Ich starre in sein Gesicht, versuche seine Mimik zu lesen. Chancenlos. Ernst guckt er mich an, bevor er die Blätter überfliegt. „Herr Niedermann, zunächst habe ich eine sehr gute Nachricht für Sie.“ Pause. „Im Bereich Tumorerkrankungen haben Sie kein erhöhtes genetisches Risiko.“ Kurze Freude. Doch dann: „Zunächst“, hat er gesagt.

Jetzt eine Zigarette!

Alscher geht die Liste mit den Genpanels durch. Herz- und Gefäßkrankheiten – „kein erhöhtes genetisches Risiko“, Panel Thrombose – „auch kein erhöhtes Risiko“. Das waren die drei harten Brocken.
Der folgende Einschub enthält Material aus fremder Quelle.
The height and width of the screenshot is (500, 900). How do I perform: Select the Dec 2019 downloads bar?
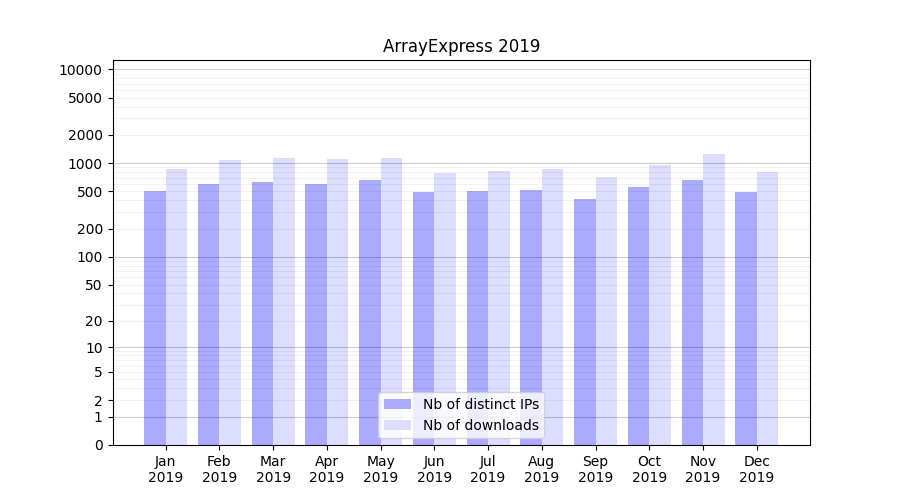[768, 308]
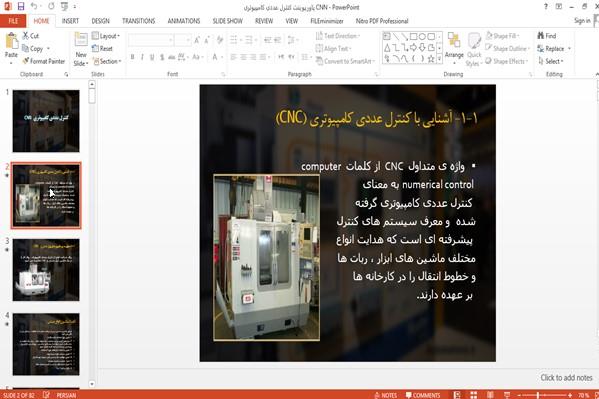Toggle the Notes pane in status bar
This screenshot has height=399, width=599.
385,395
Was noch kommt, ist zwar unangenehm, aber weniger furchteinflößend.

Lebererkrankungen – „kein erhöhtes Risiko“, Gene, die den Cholesterinspiegel hoch treiben, die Gefäße schädigen können – „auch unverändert“. Selbst die Chromosomenbereiche, die Grünen Star auslösen, seien nicht mutiert, sagt Alscher. Die einzige Auffälligkeit sei eine Genvariante, die den Körper hemme, gewisse cholesterinspiegelsenkende Arzneimittel abzubauen. „Ansonsten sind Sie genetisch gesehen ein gesunder Mensch.“ Dann redet er was von Lebenswandel und Wahrscheinlichkeitsräumen.

Ich höre gar nicht mehr richtig hin. „Ein genetisch gesunder Mensch“ hat er gesagt. Ich schlendere durch die Gänge des Krankenhauses zum Ausgang. Weg ist die Angst. Die Sorgen, die ich mir gemacht habe, wirken plötzlich lächerlich. Meine Linke wandert zur Hosentasche. Jetzt eine Zigarette! Als ich sie schon zu meinen Lippen führe, muss ich daran denken, was Lemke geschrieben hat.

Was soll ich mit der Information, dass ich genetisch gesund bin? Die einzige Schlussfolgerung, die ich daraus ziehen kann, ist, dass ich höchstens selbst Schuld habe, wenn ich mir eine dieser üblen Krankheiten einhandle. Da wär’s mir lieber, ich könnte die Verantwortung meinen Vorfahren zuschieben. Ich lasse die Funken meines Feuerzeugs sprühen, halte die Flamme an die Zigarette und sauge die Glut so tief in den trockenen Tabak hinein, dass es knistert.